View Full Version : Sugar in space provides clue to origin of life

Cho-sun Wun
2004-Sep-22, 08:17 PM

2004-Sep-22, 09:09 PM
And people laughed when I talked about an asteroid made of cotten candy :)

Tim Thompson
2004-Sep-23, 01:20 AM
As of August, 2004, there are now 125 molecules (http://www.cv.nrao.edu/~awootten/allmols.html) in the interstellar medium, and around comets. They include various forms of methanol, ethanol, acetelyne, formaldehyde, all kinds of organic & inorganic junk. Interstellar Chemistry (http://rsc.anu.edu.au/~bettens/ISChem/lectures.html) is a wide ranging & very interesting topic.

2004-Sep-23, 03:56 AM
i'll never laugh at you again anton :blink:

2004-Sep-23, 04:51 AM
I wish my research mentor when I was in high school could see how immensely true his prediction of interstellar organic material has been, whether by synthesis from the materials of the Big Bang, or by some other processes. In the almost 40 years since that time, most of his ideas on what happens at the threshold of life emerging and its evolution have been borne out.
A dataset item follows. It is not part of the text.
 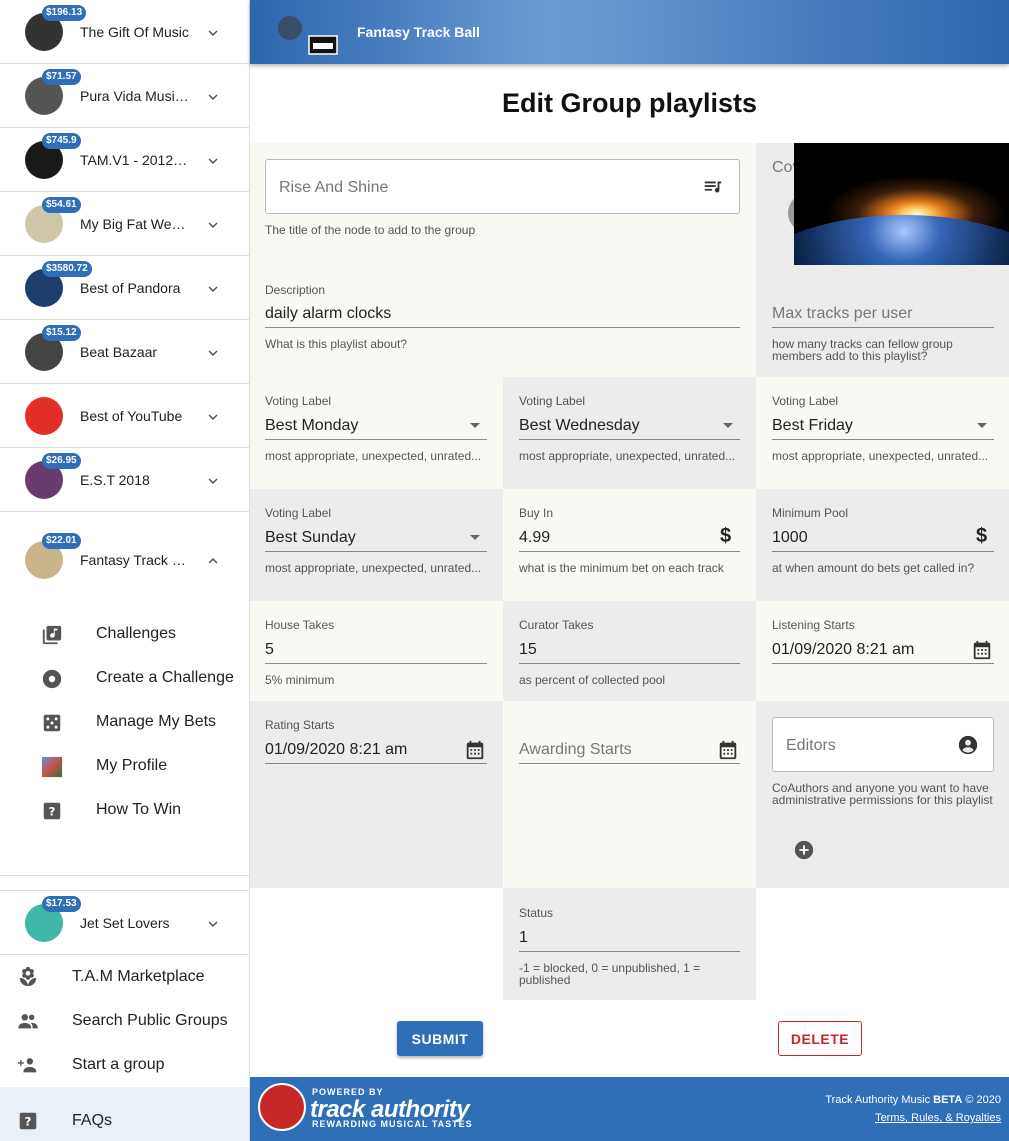 I want to click on sub-item-manage-bets: Manage My Bets, so click(x=124, y=722).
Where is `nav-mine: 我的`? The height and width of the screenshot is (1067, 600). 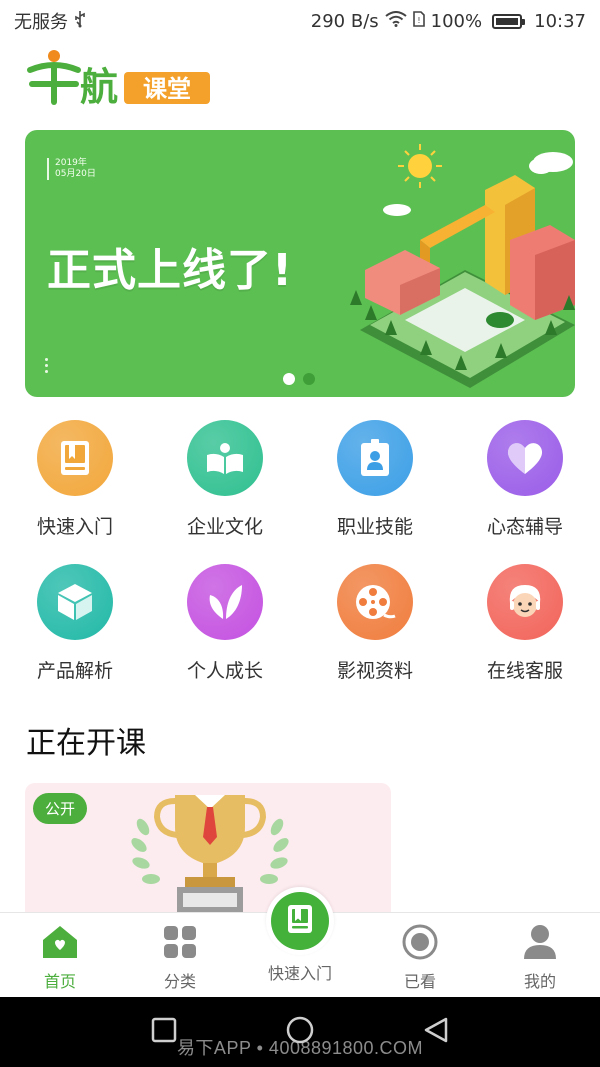 nav-mine: 我的 is located at coordinates (540, 955).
The presence of a widening range of carbon-based molecules in interstellar space is why the search for C-based life forms throughout the universe is justified. We are likely to be made of the same stuff.

2004-Sep-23, 02:26 PM
Panspermia may not be too farfetched after all.

2004-Sep-23, 04:37 PM
Many scientists never thought it was, especially in many of the details that are overlooked by those who dismissed the concept. When an updated model was presented at the AGU meeting a few years ago, we knew something special had been laid out.

Some of the details, such as the meteorite magnetofossils, may be refuted, but there is an elegance to the idea when the collection of recent papers is set out and the picture put together from the pieces. Life is not so much about "habitability" or Drake's Equation, but gradients. The stuff is out there and when they combine in the right regime, the next step toward the creation of life is reached. Nothing more may happen. I think it's more about stability that habitability, and we now see that sugars can be stable in an extreme environment. Other complex prebiotic organic molecules may also.

The idea was instilled in me as a kid almost 40 years ago by Joshua Lederberg, and his idea of exobiology has been unfolding nicely, if not too slowly.